Around this time, I ended a 13 year relationship with someone who I thought was the love of my life. It felt like someone died. I experienced death before. My mom. My god mother. My dad. That kind of pain never goes away.

I was going through it. I was healing and having epiphones and growing stronger mentally, emotionally, physically, spiritually: all of me. 

I got a call from my sister. She said, “I have a surprise for you.” I was planning to go home for the holidays and sleep over my sisters. It was awhile since I did that. When I arrived to her house that winter, it was cold outside and inside myself. I was really sad and depleted. I felt empty. I felt cold. And, no one even noticed.

She said, “I was going to wait until Christmas but do you want your surprise now?” We are so similar when it comes to surprises, I thought. I can’t wait either to give someone their surprise or gift. I said, “Yes!” She left to get the surprise. 

She walked back into the room with a painted chair. She had an artist paint a chair for me. It said: “Ms. Jill” and it was soooooo incredible and colorful that I couldn’t speak. It even had a rainbow. A symbol as a promise for me. This meant the world to me. I swallowed. I stared at her table.

I looked more closely at her table and the empty chairs around it. I cried. I noticed that a chair was missing from it. I noticed how the chair she had painted for me was from her table. She had 3 out of 4 chairs left. 

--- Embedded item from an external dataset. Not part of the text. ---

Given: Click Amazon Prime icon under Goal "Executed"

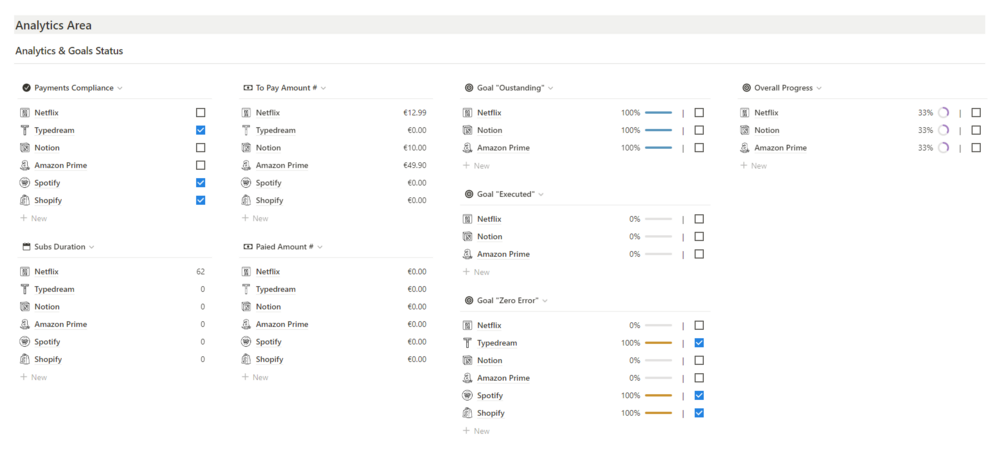Looking at the screenshot, I should (467, 254).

I took a d e e p breath. I was full of gratitude that I have someone like this in my life. We talk about who sits at our tables, who no longer fills the empty chairs and spaces, who breaks our chairs like in that Three Bears Story but what about when a person takes a chair from their own table and gives it away. It is a reminder of who was standing with you all along. Chair or no chair. Table or no table. 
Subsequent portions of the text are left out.